Collected data entries
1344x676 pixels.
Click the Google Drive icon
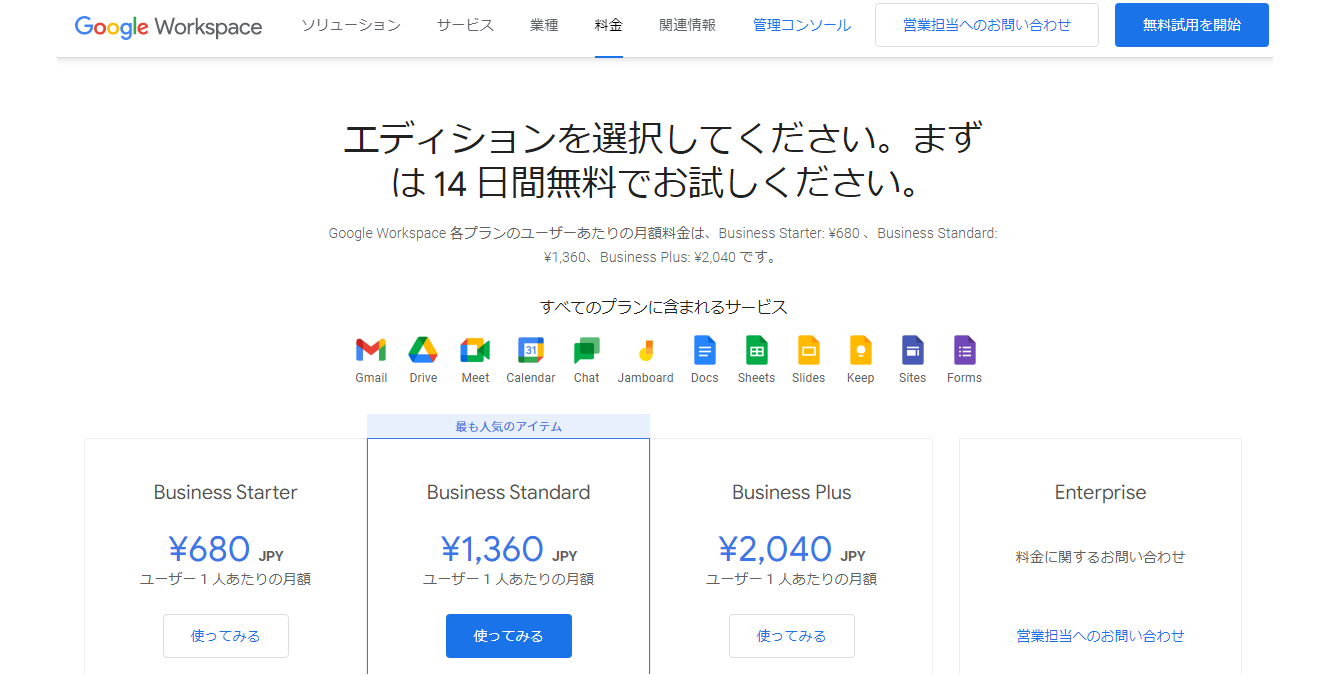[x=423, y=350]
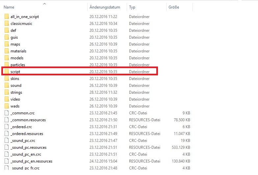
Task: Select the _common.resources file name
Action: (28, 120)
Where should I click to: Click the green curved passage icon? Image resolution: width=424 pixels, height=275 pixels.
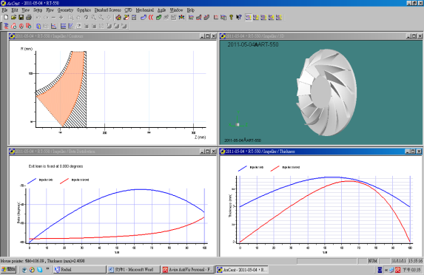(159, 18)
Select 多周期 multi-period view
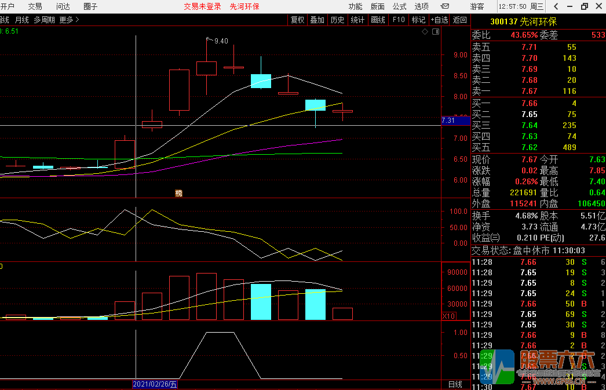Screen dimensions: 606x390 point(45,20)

● **WHAT YOU NEED TO DO**:
Write out the entries above verbatim, without pictures.

● **ANSWER**:
1344x676 pixels.
Click the Google Drive icon
[x=423, y=350]
Task: Select the _common.resources file name
Action: (28, 120)
Where should I click to: Click the green curved passage icon? Image resolution: width=424 pixels, height=275 pixels.
(159, 18)
Select 多周期 multi-period view
Screen dimensions: 606x390 point(45,20)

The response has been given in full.